1. Go back to the line(s) of code that produced the difference(s).

2. Go back into your code directly and walk through each step, comparing it the requirement/step that it executes, to see if you can find the error. 

    ***Some examples include:*** 


    1. You have written a math code equation wrong.

    2. You are incorrectly assigning a value.

    3. You have some string manipulation wrong.

    4. You have a logic error.

    5. You have sorted incorrectly (or failed to sort when you should have).

    6. You have incorrectly rounded numeric data (or failed to round when you should have)
    

## One final note, concerning the demo cells.

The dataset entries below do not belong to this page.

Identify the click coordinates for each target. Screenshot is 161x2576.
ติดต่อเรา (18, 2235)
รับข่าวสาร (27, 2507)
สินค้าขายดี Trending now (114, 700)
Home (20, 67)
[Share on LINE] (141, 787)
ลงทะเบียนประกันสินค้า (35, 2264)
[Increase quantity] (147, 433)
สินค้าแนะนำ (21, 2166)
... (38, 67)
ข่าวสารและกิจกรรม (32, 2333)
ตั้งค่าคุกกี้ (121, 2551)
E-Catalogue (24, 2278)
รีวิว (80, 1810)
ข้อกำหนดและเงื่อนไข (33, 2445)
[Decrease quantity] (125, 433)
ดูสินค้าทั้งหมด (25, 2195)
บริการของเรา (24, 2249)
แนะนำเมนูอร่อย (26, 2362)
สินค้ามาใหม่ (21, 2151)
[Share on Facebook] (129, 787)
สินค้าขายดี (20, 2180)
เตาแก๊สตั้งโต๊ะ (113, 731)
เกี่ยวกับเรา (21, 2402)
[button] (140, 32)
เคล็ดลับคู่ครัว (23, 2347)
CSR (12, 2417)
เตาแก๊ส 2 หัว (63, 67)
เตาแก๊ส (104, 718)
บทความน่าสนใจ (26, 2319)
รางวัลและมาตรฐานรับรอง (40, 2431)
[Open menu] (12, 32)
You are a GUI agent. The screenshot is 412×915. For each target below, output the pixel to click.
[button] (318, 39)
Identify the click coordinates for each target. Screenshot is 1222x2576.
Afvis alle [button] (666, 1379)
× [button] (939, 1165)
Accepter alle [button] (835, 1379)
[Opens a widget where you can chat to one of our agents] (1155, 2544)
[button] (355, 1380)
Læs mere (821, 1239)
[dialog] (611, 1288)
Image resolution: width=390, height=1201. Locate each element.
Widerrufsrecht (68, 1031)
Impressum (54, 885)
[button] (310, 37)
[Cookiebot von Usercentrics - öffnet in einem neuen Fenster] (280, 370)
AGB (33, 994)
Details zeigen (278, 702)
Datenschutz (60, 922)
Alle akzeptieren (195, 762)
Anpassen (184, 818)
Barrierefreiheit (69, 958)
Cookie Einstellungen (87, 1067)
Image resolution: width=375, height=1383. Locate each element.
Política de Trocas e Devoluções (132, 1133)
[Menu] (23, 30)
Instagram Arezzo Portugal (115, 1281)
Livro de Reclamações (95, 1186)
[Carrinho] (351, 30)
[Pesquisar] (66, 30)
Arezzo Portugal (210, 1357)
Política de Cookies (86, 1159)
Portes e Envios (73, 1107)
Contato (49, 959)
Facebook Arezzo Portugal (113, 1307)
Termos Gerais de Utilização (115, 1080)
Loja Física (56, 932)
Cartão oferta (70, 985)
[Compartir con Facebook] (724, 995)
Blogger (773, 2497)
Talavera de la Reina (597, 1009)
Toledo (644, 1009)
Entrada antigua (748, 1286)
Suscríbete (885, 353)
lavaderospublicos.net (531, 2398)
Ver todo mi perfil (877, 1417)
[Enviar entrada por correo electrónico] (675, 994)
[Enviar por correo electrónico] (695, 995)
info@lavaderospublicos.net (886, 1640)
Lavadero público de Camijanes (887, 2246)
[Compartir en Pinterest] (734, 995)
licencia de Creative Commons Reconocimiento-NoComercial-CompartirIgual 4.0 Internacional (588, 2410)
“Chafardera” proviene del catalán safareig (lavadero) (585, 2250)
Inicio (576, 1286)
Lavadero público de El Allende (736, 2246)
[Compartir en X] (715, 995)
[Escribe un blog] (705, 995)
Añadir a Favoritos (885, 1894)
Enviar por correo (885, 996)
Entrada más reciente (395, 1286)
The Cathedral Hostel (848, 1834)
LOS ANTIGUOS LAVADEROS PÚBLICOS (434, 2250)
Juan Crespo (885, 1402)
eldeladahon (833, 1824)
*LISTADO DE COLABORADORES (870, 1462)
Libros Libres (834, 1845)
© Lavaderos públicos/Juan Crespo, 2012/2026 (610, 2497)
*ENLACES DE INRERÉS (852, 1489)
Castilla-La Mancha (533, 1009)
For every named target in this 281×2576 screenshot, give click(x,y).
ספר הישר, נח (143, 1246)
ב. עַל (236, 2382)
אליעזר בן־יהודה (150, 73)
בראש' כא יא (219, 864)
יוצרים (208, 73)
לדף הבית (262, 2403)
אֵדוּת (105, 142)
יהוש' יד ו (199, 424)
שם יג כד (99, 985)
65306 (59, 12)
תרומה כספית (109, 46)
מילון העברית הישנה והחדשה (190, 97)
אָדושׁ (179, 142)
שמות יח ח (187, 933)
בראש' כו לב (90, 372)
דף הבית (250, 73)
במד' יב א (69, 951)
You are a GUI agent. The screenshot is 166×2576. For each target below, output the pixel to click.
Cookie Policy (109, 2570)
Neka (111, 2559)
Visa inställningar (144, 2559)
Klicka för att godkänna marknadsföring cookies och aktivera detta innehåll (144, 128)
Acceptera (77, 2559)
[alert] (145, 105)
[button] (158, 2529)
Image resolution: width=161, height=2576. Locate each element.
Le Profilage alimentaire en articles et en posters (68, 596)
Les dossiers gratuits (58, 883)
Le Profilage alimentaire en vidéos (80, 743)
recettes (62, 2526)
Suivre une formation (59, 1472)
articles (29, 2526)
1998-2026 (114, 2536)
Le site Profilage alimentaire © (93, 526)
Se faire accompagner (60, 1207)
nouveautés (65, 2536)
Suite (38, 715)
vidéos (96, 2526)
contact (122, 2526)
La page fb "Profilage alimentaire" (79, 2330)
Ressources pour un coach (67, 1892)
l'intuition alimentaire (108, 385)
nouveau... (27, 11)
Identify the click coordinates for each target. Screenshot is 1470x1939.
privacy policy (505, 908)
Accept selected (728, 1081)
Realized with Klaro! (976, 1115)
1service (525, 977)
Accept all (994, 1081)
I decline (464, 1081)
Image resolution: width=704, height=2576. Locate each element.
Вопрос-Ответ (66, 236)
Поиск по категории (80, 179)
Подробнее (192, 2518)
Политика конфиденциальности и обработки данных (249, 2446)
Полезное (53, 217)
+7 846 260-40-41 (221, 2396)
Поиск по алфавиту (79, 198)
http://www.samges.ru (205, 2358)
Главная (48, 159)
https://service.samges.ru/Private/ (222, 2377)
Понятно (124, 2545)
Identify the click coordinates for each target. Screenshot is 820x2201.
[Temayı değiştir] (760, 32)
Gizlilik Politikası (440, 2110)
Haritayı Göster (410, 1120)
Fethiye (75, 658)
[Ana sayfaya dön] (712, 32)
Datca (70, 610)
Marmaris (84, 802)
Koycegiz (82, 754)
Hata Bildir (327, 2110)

### The demo cells are designed to give you some sample data, to help you to get your code up and running. You will see these for every exercise on all of the exams.

## Note that I can pass the demo cell and still fail the test cell!!!

This will be ***ONE OF THE BIGGEST PROBLEMS*** for students on the exams.

Students think that, because they passed the DEMO CELL, it means that they WILL ALSO pass the TEST CELL.

This IS NOT the case, as the DEMO CELL is designed to give you some SAMPLE DATA, to help you get your code up and running.

## The DEMO CELL IS NOT a full test of your code, and you can easily pass the DEMO CELL and FAIL the TEST CELL!!! 

## The TEST CELL is a FULL TEST of your code, and it is much more extensive than the DEMO CELL.

## So be aware that you can pass the DEMO CELL and still fail the TEST CELL.

***
***ON EVERY EXAM***, there will be ***AT LEAST 20 Piazza posts*** from students whose code passes the demo cell and fails the test cell. They will post that there is a BUG in the exam because of this, when in fact, their code is incorrect.

Please be aware of this difference between the demo and test cells.
***

## What are your questions concerning data troubleshooting of pandas dataframes?